### 演習の要件
**1.** 拉致問題をめぐる委員会での発言のうち、「これは警察庁かもしれない。こ」を含む語句で始まり「うに亡くなられたのであるか。」で終わる部分を、一字も変えずに再掲してください。
**2.** 拉致問題をめぐる委員会での発言を、最後に示された文の後から続けて書き進めてください。

### 読解本文
石破委員 先ほど私は申し上げました。御家族は御家族、政府は政府という認識を持たないでいただきたい、御家族と政府は一体なんだと。そして、これは主権の侵害であるということであって、御家族は御家族、政府は政府、そういうような考え方を持たないでいただきたいのであります。それは、本当にその方々の気持ちに立って物事を考えてみる、そしてそれは国家主権の侵害なんだという認識を持てば、一体でやっていくのが当然であるというふうに私は思っておるから申し上げておる。

 言いにくいことですけれども、今まで御家族たちに対して、どれだけ政府がきちんとした対応をしてきたか、温かい対応をしてきたかといえば、それは首をかしげざるを得ないことがたくさんあった。ここに至るまでに、私なんかよりもっと一生懸命努力をしてこられた議員の方々もおられる、支援してきた方々もおられる。そういう方々の話を聞くにつけ、本当に外務省が、政府が、家族の悲痛な訴えをきちんと真摯に受けとめてきたかといえば、そうでないと言われても仕方がない。そうであったとおっしゃるかもしれないけれども、少なくとも、そう受け取っていないことを認めねばならないというふうに思います。今後一層の努力をお願いいたしたいと存ずる次第であります。

 今、大臣がおっしゃったように、これから先必要なことは、真相の究明、責任の明確化、そして正当な補償、これを求めていくということが必要なはずであります。

 十月から再開される。しかし、きょうは九月の二十日である。まだ十日もある。その間に、御家族がピョンヤンに行かれる、向こうの赤十字会を通じて必要な情報は知っていただく、少なくとも、十月に交渉を再開するまでにそのことはきちんとやっていただきたいというふうに私は思っておる。御所感を承りたいと存じます。

 続いて伺います。
 これは警察庁かもしれない。これから先どのように捜査をしていくかということについてであります。真相の究明というのはそういうことであります。だれがどのように拉致をしたのかということの状況。生きておられる方は、どのようにして生きておられるのか。あわせて、亡くなったという情報が伝えられた方は、どのように亡くなられたのであるか。

 国防委員長が、それは一部の英雄主義的な人たちがやったことで、既に処分したというふうにおっしゃっておられるけれども、この場合に、誘拐をしたということは、刑法に照らして考えてみた場合に、それが日本で誘拐をされているわけですから、当然、日本の刑法が適用になるということのはずであります。未成年であり、成年であり、そしてまた、不法に入国し不法に出国しということについては、少なくとも日本の刑法の適用がある。属地主義が日本の刑法のうたうところであります。

### データ抜粋
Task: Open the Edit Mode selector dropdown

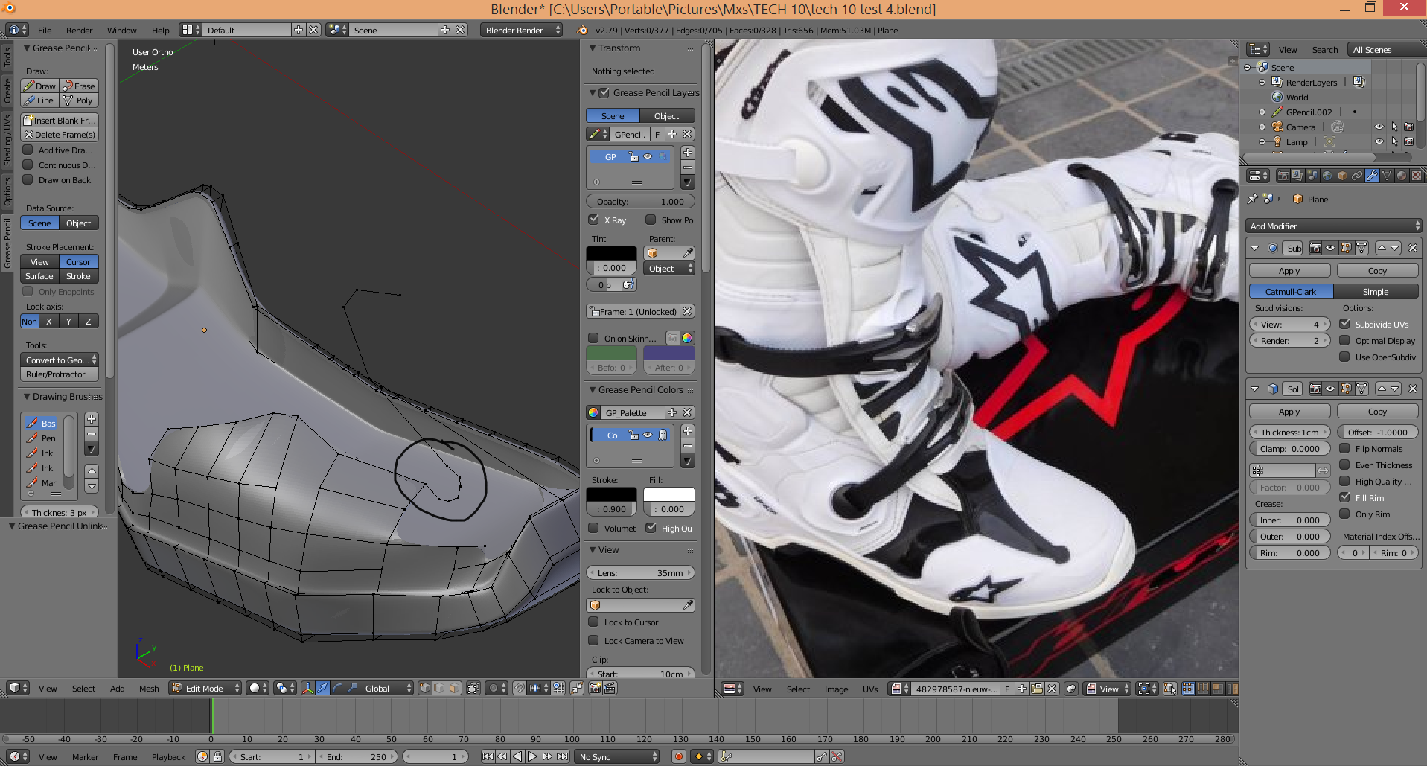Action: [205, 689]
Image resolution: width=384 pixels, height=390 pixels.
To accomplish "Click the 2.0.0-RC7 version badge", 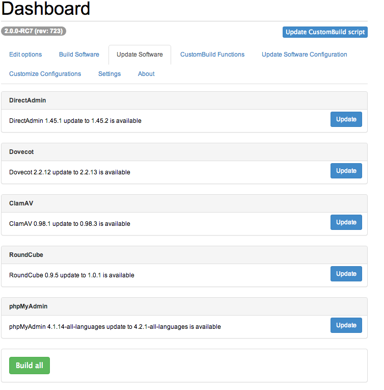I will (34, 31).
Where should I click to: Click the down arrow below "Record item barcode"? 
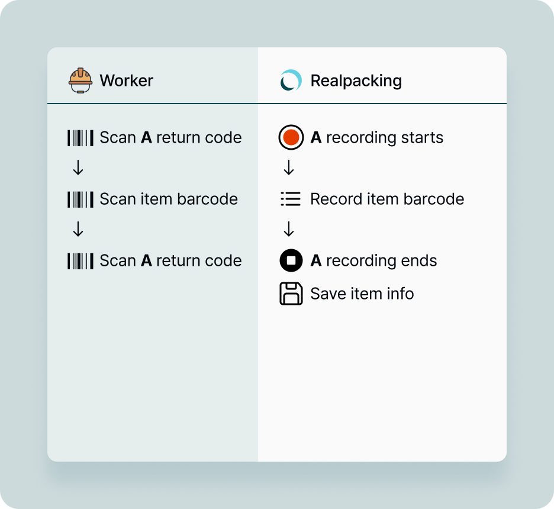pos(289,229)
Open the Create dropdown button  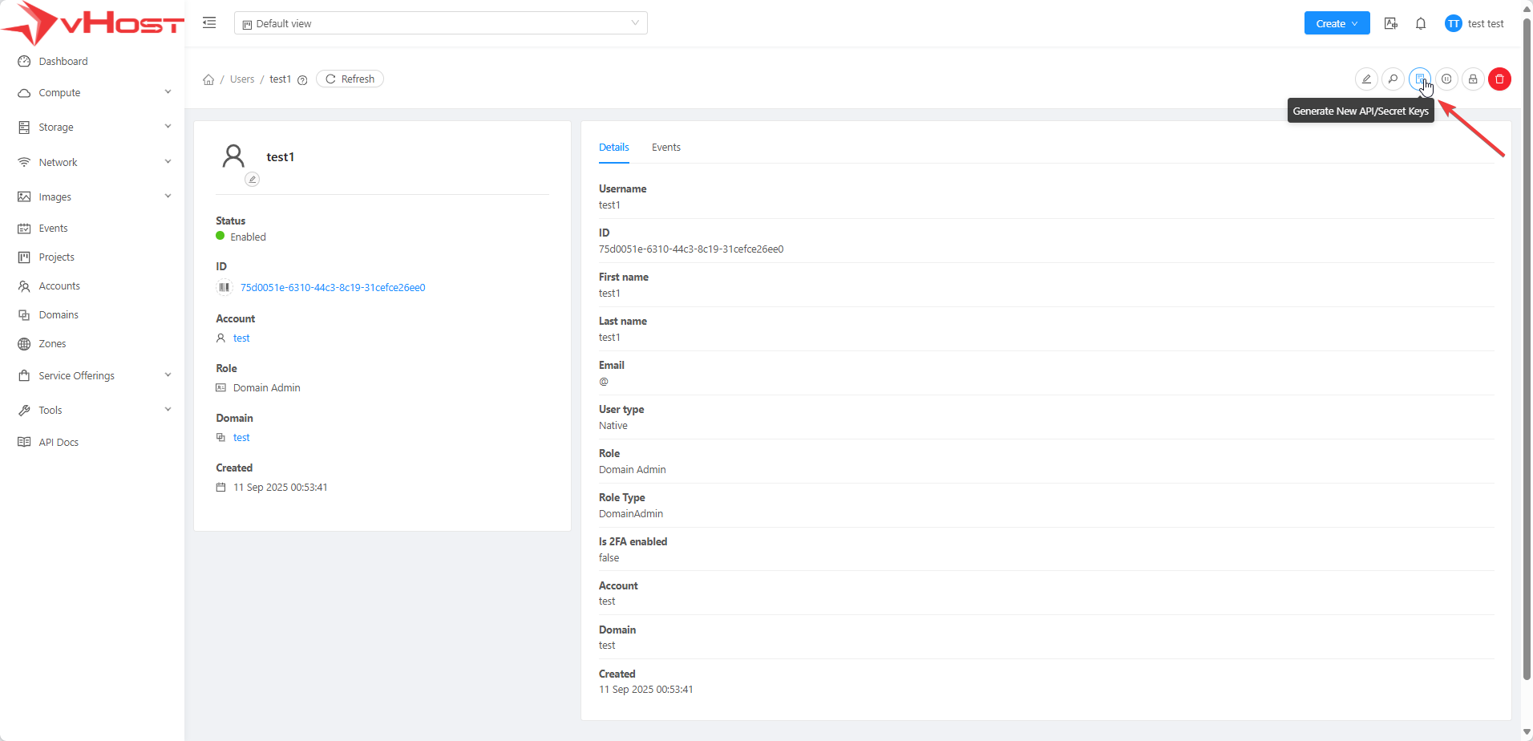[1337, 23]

### 順番どおりの解答
**1.**
これは警察庁かもしれない。これから先どのように捜査をしていくかということについてであります。真相の究明というのはそういうことであります。だれがどのように拉致をしたのかということの状況。生きておられる方は、どのようにして生きておられるのか。あわせて、亡くなったという情報が伝えられた方は、どのように亡くなられたのであるか。

**2.**
 しかしながら、本当に向こうが捜査に協力をするのか、国際刑事機構にも入っていない北朝鮮、向こうは協力するのか、そのことはわからない。しかし、日本の国の主張として、その辺を明確にしてくださいということは強く訴えていかねばならないし、それが、法と正義によって北朝鮮という国が裁かれるべき点は裁かれ、そうした法と正義、国際法と国際正義の中で、北朝鮮という国が国際社会の中で生きていくということの取っかかりにおいて最も必要なことであろうと思っております。

 申し上げたいことは、最初からボタンをかけ違ってはいけないということなんです。最初からボタンをかけ違ったままずっといって、このことはうやむやにして、とにかく正常化交渉ありきだ、正常化ありきだというようなことを思っておられる人は一人もいないと私は信じている。そういう思いで交渉してこられたというふうに、私はそれを疑うものではありません。だからこそ、その点を明確にする必要があるだろうと思っている。

 そして、亡くなった日が不自然だということがずっと言われています。同じ日というのはおかしいではないか、だれが見たっておかしいと思います。そのことをもって、予断を持って申し上げることはいたしません。しかしながら、捜査をしていって、亡くなった状況というものがあるいは刑法のほかの罰条に触れるものであるとするならば、構成要件に触れるものであるとするならば、それはどうなるんだと。これは、属人主義の例外になるはずなんですね。つまり、仮に故意に命を落とされた、奪われたということであっても、残念ながら、これは日本国刑法の適用にはならないはずなんです。それが刑法の条文のはずです。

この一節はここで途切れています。